# Ayone ever hear of the "Bulgarian Bag"?



## Tgace (Sep 17, 2012)




----------



## Carol (Sep 17, 2012)

The crossfit gym near me does workouts with them. Never tried it myself tho...


----------



## baron (Sep 17, 2012)

I know a couple of guys that use it and they love it.  But it seems they are expensive.  The people I know make their own out of innertubes.  They go to a tractor store and buy the material.  I beleive there is a youtube video that shows how to make one and use one.  I would check but I'm having trouble with youtube for some reason.


----------



## Tgace (Sep 17, 2012)

baron said:


> I know a couple of guys that use it and they love it.  But it seems they are expensive.  The people I know make their own out of innertubes.  They go to a tractor store and buy the material.  I beleive there is a youtube video that shows how to make one and use one.  I would check but I'm having trouble with youtube for some reason.



Yeah..that's what my buddy Paul (in the video) did.

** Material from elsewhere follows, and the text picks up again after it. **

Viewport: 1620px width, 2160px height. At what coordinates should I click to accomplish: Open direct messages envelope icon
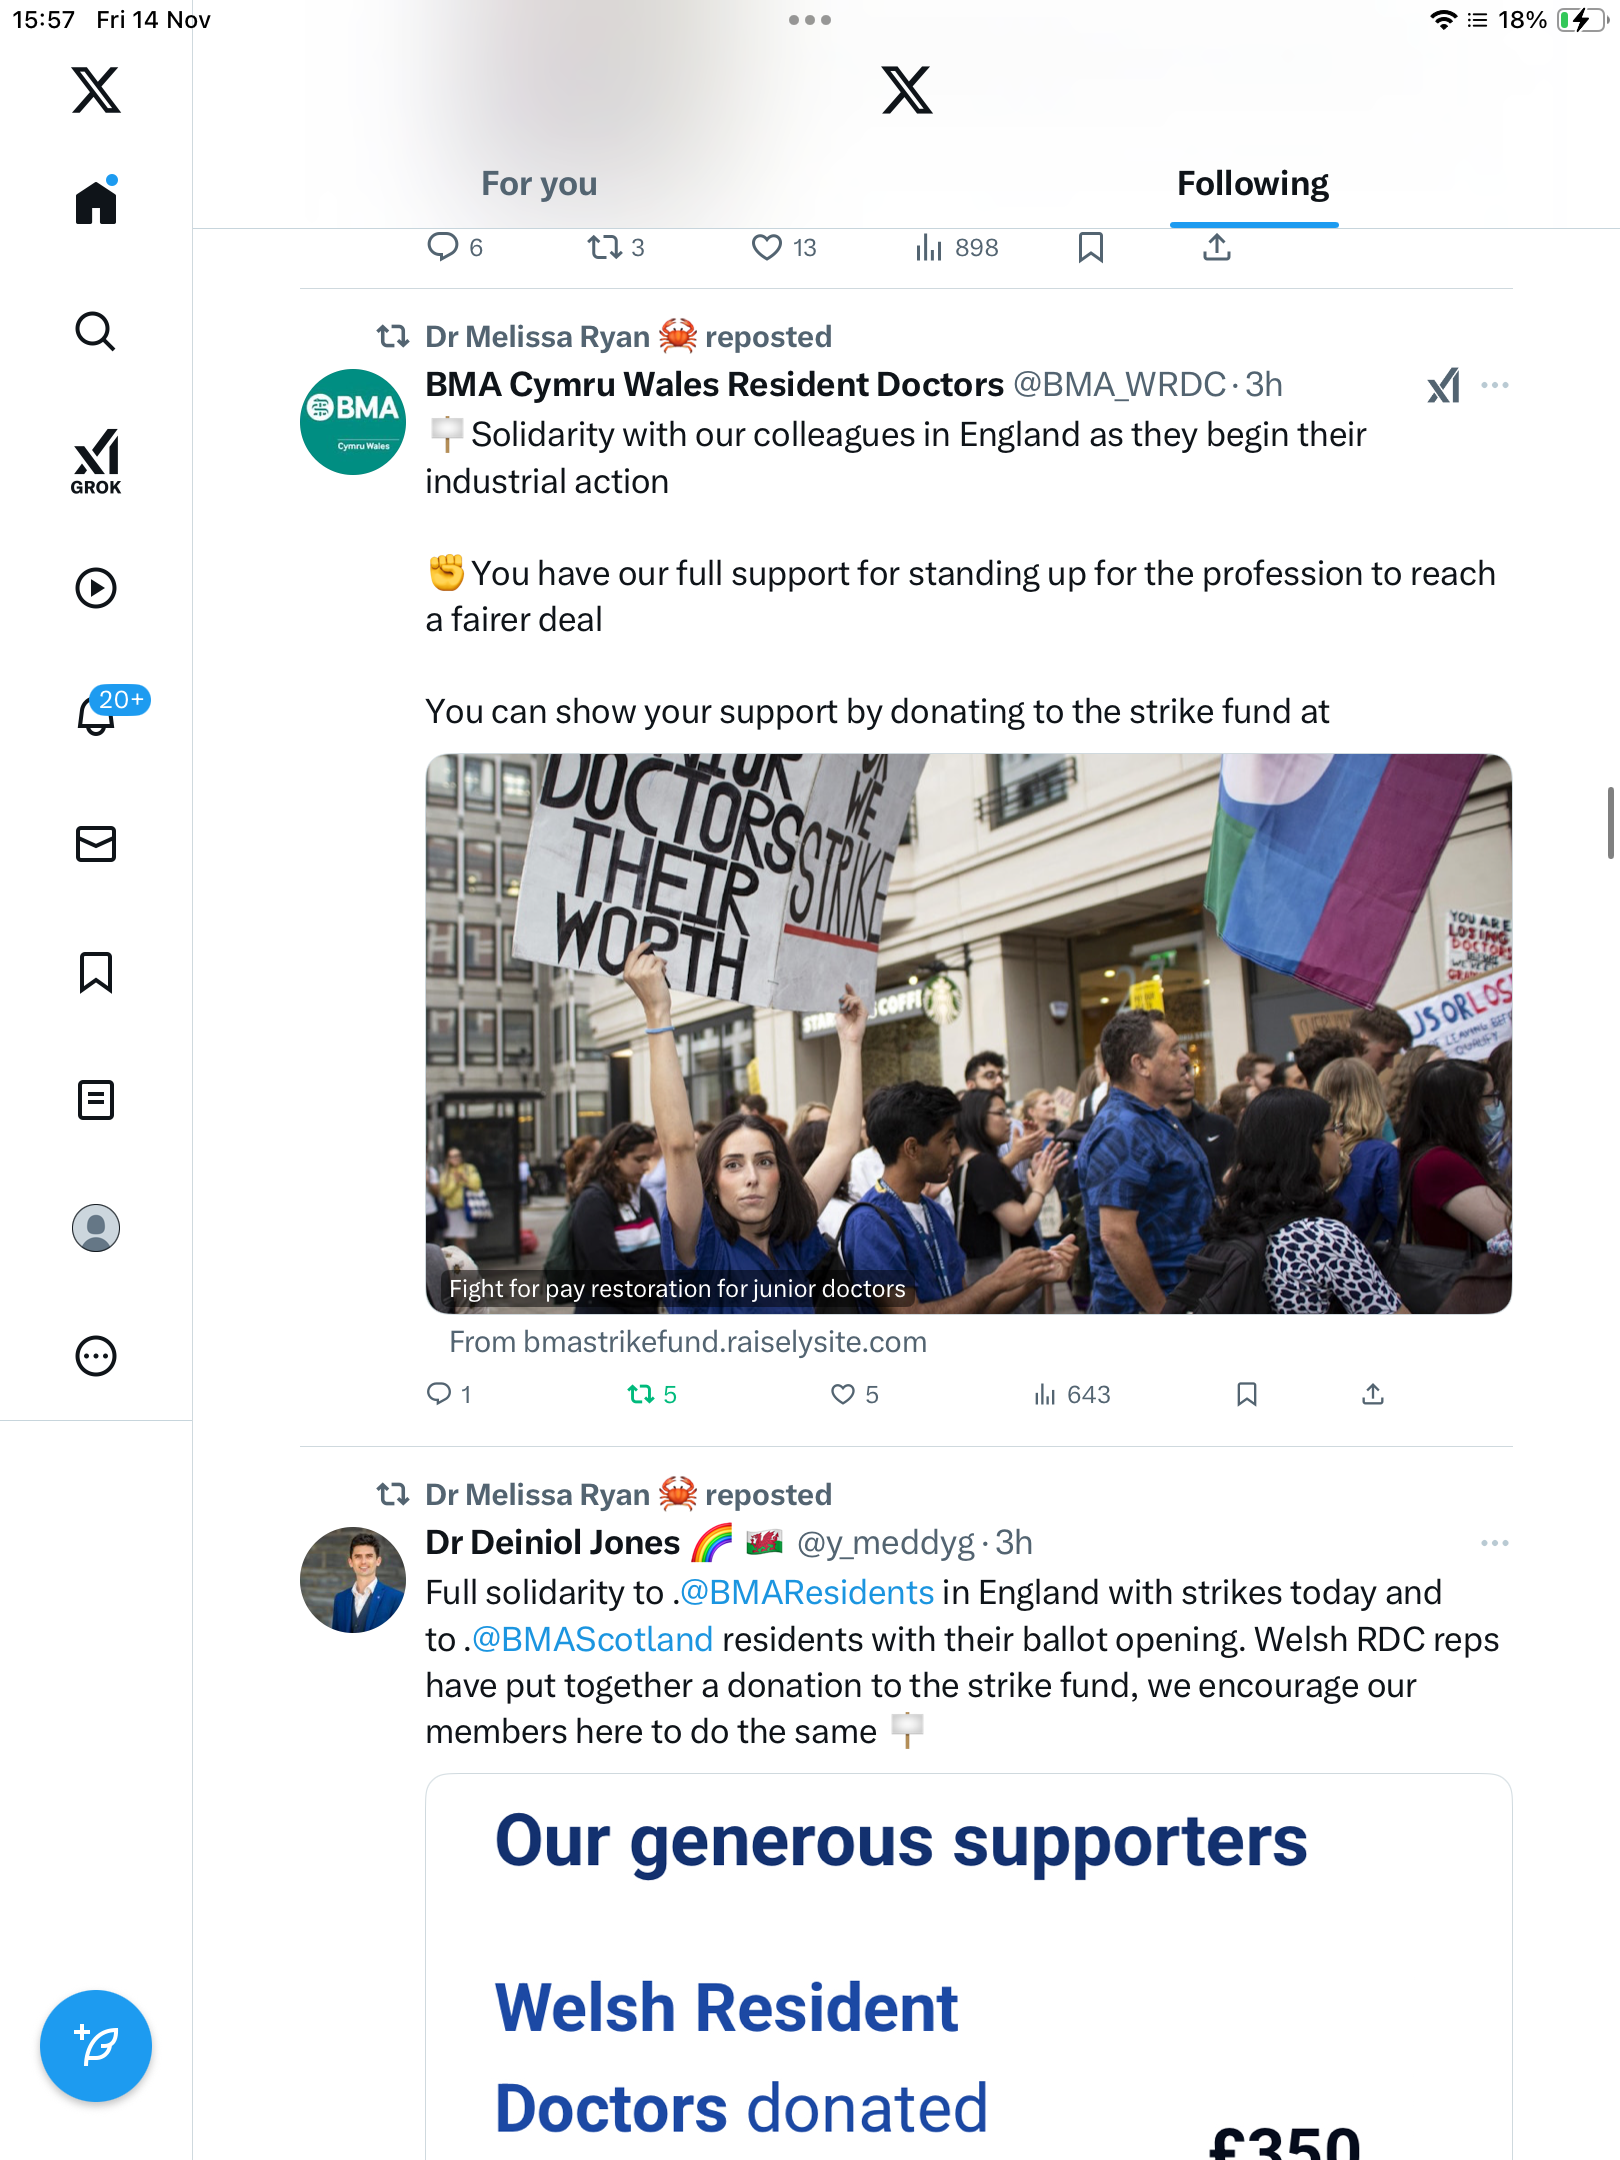tap(96, 844)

Your right...from what I hear, the commercial bags are crazy expensive.

Another twist on the kettlebell as I see it....

Sent from my Kindle Fire using Tapatalk 2


----------



## Takai (Sep 18, 2012)

Tgace said:


> Another twist on the kettlebell as I see it....

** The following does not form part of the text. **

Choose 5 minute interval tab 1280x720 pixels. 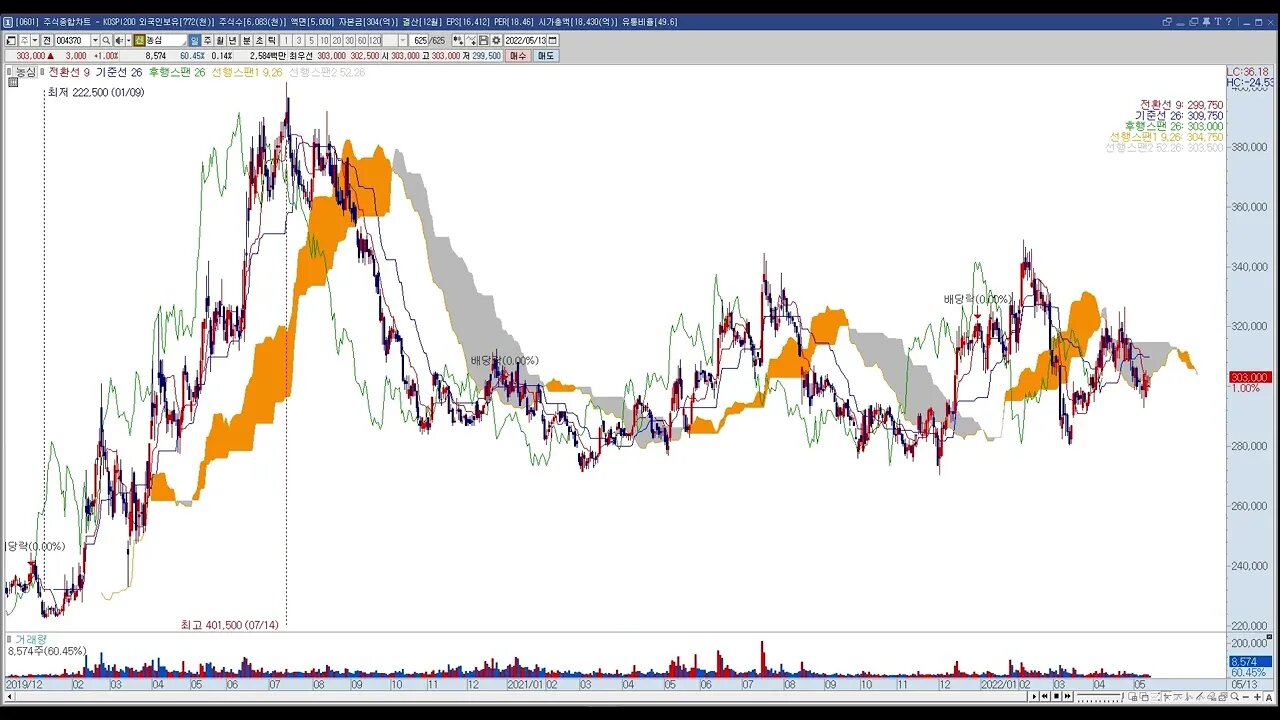311,41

I would agree with that sentiment.


----------



## PoolMan (Dec 8, 2012)

Bulgarian sandbags are awesome!! I workout with them often. We have a bunch of them of various weights were I train. Don't buy them though they are way too expensive. We made ours for a cost of about $20.00 each. You can find several videos on youtube on how to make them and how to use them.


----------



## MikeBielat (Dec 8, 2012)

That looks both painful and awesome at the same time. I want one.


----------



## mook jong man (Dec 8, 2012)

I seem to remember a Bulgarian gentleman mentioning this , but he may very well have been referring to his wife.


----------



## MikeBielat (Dec 8, 2012)

That's the Bulgarian Hag lol.


----------



## PoolMan (Dec 9, 2012)

mook jong man said:


> i seem to remember a bulgarian gentleman mentioning this , but he may very well have been referring to his wife.



lmao!!


----------